WHAT NEEDS TO BE DONE
Present the following lines as a numbered list, omitting any blank lines.

— Start WORKING DATA —

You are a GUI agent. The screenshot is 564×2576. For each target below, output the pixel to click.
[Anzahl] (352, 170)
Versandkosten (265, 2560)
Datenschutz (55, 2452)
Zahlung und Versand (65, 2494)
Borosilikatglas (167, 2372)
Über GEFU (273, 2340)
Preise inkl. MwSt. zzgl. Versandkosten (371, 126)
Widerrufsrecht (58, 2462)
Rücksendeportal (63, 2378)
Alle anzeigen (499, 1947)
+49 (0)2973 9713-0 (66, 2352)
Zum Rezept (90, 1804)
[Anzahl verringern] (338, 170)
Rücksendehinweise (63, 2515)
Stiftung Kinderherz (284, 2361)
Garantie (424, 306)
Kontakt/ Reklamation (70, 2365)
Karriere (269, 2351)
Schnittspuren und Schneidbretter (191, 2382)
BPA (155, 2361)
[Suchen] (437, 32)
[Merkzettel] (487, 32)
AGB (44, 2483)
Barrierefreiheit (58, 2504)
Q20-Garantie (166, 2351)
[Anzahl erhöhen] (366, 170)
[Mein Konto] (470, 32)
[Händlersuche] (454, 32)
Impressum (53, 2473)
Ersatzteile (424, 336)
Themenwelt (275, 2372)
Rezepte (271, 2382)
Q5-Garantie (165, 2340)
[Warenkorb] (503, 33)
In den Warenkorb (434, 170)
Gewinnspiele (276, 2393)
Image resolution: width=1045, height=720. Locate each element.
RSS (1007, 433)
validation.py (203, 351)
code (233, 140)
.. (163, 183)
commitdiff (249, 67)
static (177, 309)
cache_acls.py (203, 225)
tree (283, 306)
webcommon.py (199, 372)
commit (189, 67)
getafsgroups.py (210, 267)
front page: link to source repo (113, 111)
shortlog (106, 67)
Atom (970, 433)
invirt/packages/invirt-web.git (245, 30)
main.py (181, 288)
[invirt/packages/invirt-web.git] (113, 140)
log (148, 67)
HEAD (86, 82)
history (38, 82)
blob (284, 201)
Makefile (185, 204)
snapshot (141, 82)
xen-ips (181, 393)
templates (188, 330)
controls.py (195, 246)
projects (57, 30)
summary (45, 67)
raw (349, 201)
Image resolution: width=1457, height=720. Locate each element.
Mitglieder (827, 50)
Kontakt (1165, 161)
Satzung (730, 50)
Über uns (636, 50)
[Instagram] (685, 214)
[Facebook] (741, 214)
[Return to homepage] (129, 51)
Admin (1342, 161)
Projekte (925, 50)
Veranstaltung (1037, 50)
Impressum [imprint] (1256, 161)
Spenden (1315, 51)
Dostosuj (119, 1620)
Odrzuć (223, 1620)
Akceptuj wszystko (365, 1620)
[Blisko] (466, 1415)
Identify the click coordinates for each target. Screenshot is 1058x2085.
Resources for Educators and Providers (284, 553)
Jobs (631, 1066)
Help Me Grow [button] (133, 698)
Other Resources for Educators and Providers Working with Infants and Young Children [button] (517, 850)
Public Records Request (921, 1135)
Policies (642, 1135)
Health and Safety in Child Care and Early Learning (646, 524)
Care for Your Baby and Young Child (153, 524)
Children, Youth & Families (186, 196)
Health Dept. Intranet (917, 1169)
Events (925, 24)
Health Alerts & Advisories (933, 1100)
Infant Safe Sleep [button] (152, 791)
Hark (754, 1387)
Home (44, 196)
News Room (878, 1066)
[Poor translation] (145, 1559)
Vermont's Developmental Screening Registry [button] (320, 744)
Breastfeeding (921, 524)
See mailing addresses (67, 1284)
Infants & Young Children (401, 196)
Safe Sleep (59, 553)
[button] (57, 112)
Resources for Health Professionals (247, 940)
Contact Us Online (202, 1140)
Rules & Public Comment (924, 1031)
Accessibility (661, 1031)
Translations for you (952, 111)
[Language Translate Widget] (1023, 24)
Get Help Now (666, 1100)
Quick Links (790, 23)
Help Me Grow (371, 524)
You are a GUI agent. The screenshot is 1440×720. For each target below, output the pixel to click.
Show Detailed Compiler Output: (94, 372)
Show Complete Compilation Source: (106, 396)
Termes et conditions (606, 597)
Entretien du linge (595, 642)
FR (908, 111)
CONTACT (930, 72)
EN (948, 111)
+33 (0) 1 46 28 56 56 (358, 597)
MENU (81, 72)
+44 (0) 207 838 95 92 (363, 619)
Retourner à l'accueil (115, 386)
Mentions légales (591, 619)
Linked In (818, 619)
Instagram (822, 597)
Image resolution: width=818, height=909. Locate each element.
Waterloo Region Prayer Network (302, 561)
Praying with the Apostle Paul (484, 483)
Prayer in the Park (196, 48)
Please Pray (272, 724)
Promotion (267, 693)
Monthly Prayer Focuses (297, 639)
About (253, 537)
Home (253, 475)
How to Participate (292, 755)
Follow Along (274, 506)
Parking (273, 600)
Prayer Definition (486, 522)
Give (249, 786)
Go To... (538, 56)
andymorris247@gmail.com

— End WORKING DATA —

TASK RESULT
1. You are a GUI agent. The screenshot is 564×2576. For each target below, output the pixel to click.
2. [Anzahl] (352, 170)
3. Versandkosten (265, 2560)
4. Datenschutz (55, 2452)
5. Zahlung und Versand (65, 2494)
6. Borosilikatglas (167, 2372)
7. Über GEFU (273, 2340)
8. Preise inkl. MwSt. zzgl. Versandkosten (371, 126)
9. Widerrufsrecht (58, 2462)
10. Rücksendeportal (63, 2378)
11. Alle anzeigen (499, 1947)
12. +49 (0)2973 9713-0 (66, 2352)
13. Zum Rezept (90, 1804)
14. [Anzahl verringern] (338, 170)
15. Rücksendehinweise (63, 2515)
16. Stiftung Kinderherz (284, 2361)
17. Garantie (424, 306)
18. Kontakt/ Reklamation (70, 2365)
19. Karriere (269, 2351)
20. Schnittspuren und Schneidbretter (191, 2382)
21. BPA (155, 2361)
22. [Suchen] (437, 32)
23. [Merkzettel] (487, 32)
24. AGB (44, 2483)
25. Barrierefreiheit (58, 2504)
26. Q20-Garantie (166, 2351)
27. [Anzahl erhöhen] (366, 170)
28. [Mein Konto] (470, 32)
29. [Händlersuche] (454, 32)
30. Impressum (53, 2473)
31. Ersatzteile (424, 336)
32. Themenwelt (275, 2372)
33. Rezepte (271, 2382)
34. Q5-Garantie (165, 2340)
35. [Warenkorb] (503, 33)
36. In den Warenkorb (434, 170)
37. Gewinnspiele (276, 2393)
38. Image resolution: width=1045, height=720. Locate each element.
39. RSS (1007, 433)
40. validation.py (203, 351)
41. code (233, 140)
42. .. (163, 183)
43. commitdiff (249, 67)
44. static (177, 309)
45. cache_acls.py (203, 225)
46. tree (283, 306)
47. webcommon.py (199, 372)
48. commit (189, 67)
49. getafsgroups.py (210, 267)
50. front page: link to source repo (113, 111)
51. shortlog (106, 67)
52. Atom (970, 433)
53. invirt/packages/invirt-web.git (245, 30)
54. main.py (181, 288)
55. [invirt/packages/invirt-web.git] (113, 140)
56. log (148, 67)
57. HEAD (86, 82)
58. history (38, 82)
59. blob (284, 201)
60. Makefile (185, 204)
61. snapshot (141, 82)
62. xen-ips (181, 393)
63. templates (188, 330)
64. controls.py (195, 246)
65. projects (57, 30)
66. summary (45, 67)
67. raw (349, 201)
68. Image resolution: width=1457, height=720. Locate each element.
69. Mitglieder (827, 50)
70. Kontakt (1165, 161)
71. Satzung (730, 50)
72. Über uns (636, 50)
73. [Instagram] (685, 214)
74. [Facebook] (741, 214)
75. [Return to homepage] (129, 51)
76. Admin (1342, 161)
77. Projekte (925, 50)
78. Veranstaltung (1037, 50)
79. Impressum [imprint] (1256, 161)
80. Spenden (1315, 51)
81. Dostosuj (119, 1620)
82. Odrzuć (223, 1620)
83. Akceptuj wszystko (365, 1620)
84. [Blisko] (466, 1415)
85. Identify the click coordinates for each target. Screenshot is 1058x2085.
86. Resources for Educators and Providers (284, 553)
87. Jobs (631, 1066)
88. Help Me Grow [button] (133, 698)
89. Other Resources for Educators and Providers Working with Infants and Young Children [button] (517, 850)
90. Public Records Request (921, 1135)
91. Policies (642, 1135)
92. Health and Safety in Child Care and Early Learning (646, 524)
93. Care for Your Baby and Young Child (153, 524)
94. Children, Youth & Families (186, 196)
95. Health Dept. Intranet (917, 1169)
96. Events (925, 24)
97. Health Alerts & Advisories (933, 1100)
98. Infant Safe Sleep [button] (152, 791)
99. Hark (754, 1387)
100. Home (44, 196)
101. News Room (878, 1066)
102. [Poor translation] (145, 1559)
103. Vermont's Developmental Screening Registry [button] (320, 744)
104. Breastfeeding (921, 524)
105. See mailing addresses (67, 1284)
106. Infants & Young Children (401, 196)
107. Safe Sleep (59, 553)
108. [button] (57, 112)
109. Resources for Health Professionals (247, 940)
110. Contact Us Online (202, 1140)
111. Rules & Public Comment (924, 1031)
112. Accessibility (661, 1031)
113. Translations for you (952, 111)
114. [Language Translate Widget] (1023, 24)
115. Get Help Now (666, 1100)
116. Quick Links (790, 23)
117. Help Me Grow (371, 524)
118. You are a GUI agent. The screenshot is 1440×720. For each target below, output the pixel to click.
119. Show Detailed Compiler Output: (94, 372)
120. Show Complete Compilation Source: (106, 396)
121. Termes et conditions (606, 597)
122. Entretien du linge (595, 642)
123. FR (908, 111)
124. CONTACT (930, 72)
125. EN (948, 111)
126. +33 (0) 1 46 28 56 56 (358, 597)
127. MENU (81, 72)
128. +44 (0) 207 838 95 92 (363, 619)
129. Retourner à l'accueil (115, 386)
130. Mentions légales (591, 619)
131. Linked In (818, 619)
132. Instagram (822, 597)
133. Image resolution: width=818, height=909. Locate each element.
134. Waterloo Region Prayer Network (302, 561)
135. Praying with the Apostle Paul (484, 483)
136. Prayer in the Park (196, 48)
137. Please Pray (272, 724)
138. Promotion (267, 693)
139. Monthly Prayer Focuses (297, 639)
140. About (253, 537)
141. Home (253, 475)
142. How to Participate (292, 755)
143. Follow Along (274, 506)
144. Parking (273, 600)
145. Prayer Definition (486, 522)
146. Give (249, 786)
147. Go To... (538, 56)
148. andymorris247@gmail.com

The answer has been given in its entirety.